Booker T. Washington was born a slave in Virginia about 1858. He went on to found the Tuskegee Institute in Alabama and spent his life working to help his fellow African Americans establish new lives in post-Civil War society.

I am reading Washington's autobiography Up From Slavery for the first time. It addresses the issue of relations between black and white Americans, and Washington has a valuable perspective on that serious topic. But I want to highlight here some of his thoughts on education.

The hubbub about the Common Core State Standards will eventually die down, when another educational transformation comes on the scene. My basic understanding of Common Core is that it is a recommended set of knowledge and skills in English and Math that all children should learn. Whether that is a good idea or a bad idea, it is an incomplete idea. Children need more than just knowing stuff so they can pass a test. They need to learn how to live and why.
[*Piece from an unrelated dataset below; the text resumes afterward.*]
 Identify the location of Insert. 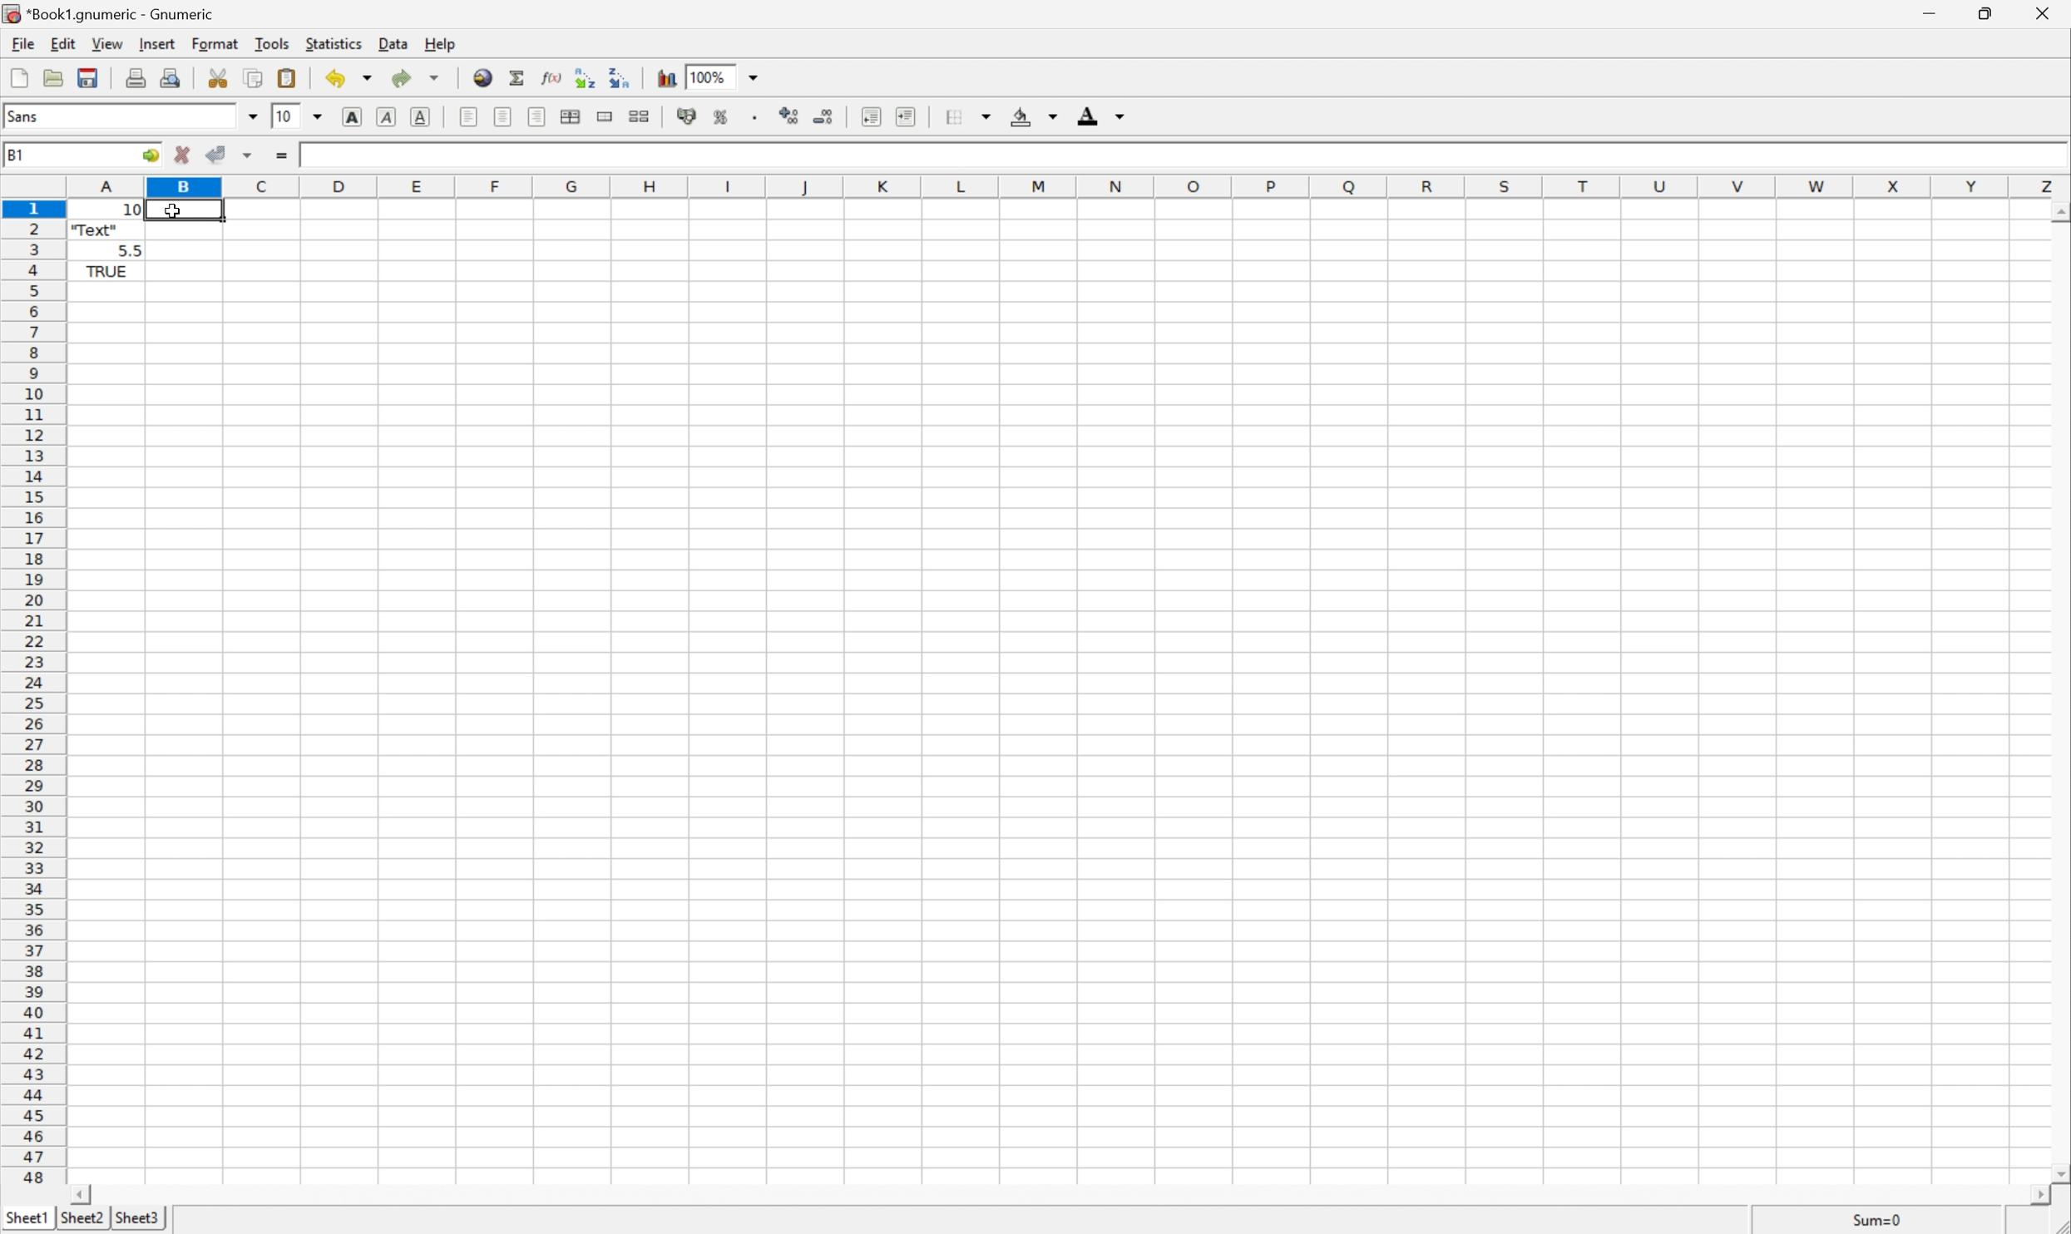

Booker T. Washington got his education at the Hampton Institute in Virginia several years after the Civil War. While talking about Samuel Armstrong, founder of Hampton, Washington said, "The older I grow, the more I am convinced that there is no education which one can get from books and costly apparatus that is equal to that which can be gotten from contact with great men and women. Instead of studying books so constantly, how I wish that our schools and colleges might learn to study men and things!"

Washington also learned the value of diligent work, and he applied that lesson at Tuskegee. All students there had to work. One of their major tasks in the first few years was actually building the school. This gave the students a sense of pride and ownership in their campus. As Washington noted, "Not a few times, when a new student has been led into the temptation of marring the looks of some building by leadpencil marks or by the cuts of a jack-knife, I have heard an old student remind him: 'Don't do that. That is our building. I helped put it up.'"

 Tuskegee Normal and Industrial Institute (c. 1916)

Tuskegee Normal and Industrial Institute (c. 1916)

Learning practical skills, Washington believed, would give former slaves and their descendants an opportunity to make a way for themselves. Some black leaders wanted to focus on classical education and dismissed the importance of practical, "industrial" education. Washington observed:

The individual who can do something that the world wants done will, in the end, make his way regardless of race. One man may go into a community prepared to supply the people there with an analysis of Greek sentences. The community may not at the time be prepared for, or feel the need of, Greek analysis, but it may feel its need of bricks and houses and wagons. If the man can supply the need for those, then, it will lead eventually to a demand for the first product, and with the demand will come the ability to appreciate it and to profit by it.

Children can and do get a bad education everywhere--public school, private school, and homeschool. Children also get a good education from dedicated people in each of those settings. There is not a one-size-fits-all educational solution for every child in every family in every community. As we seek to educate our own children, and as our society makes decisions that affect other people's children, we should listen to the wisdom of Booker T. Washington. He reminds us that true education is about much more than filling our heads with knowledge. Ultimately education is about finding out how each of us can live her one life well. In conclusion he says:

My whole life has largely been one of surprises. I believe that any man’s life will be filled with constant, unexpected encouragements of this kind if he makes up his mind to do his level best each day of his life—that is, tries to make each day reach as nearly as possible the high-water mark of pure, unselfish, useful living. I pity the man, black or white, who has never experienced the joy and satisfaction that come to one by reason of an effort to assist in making some one else more useful and more happy.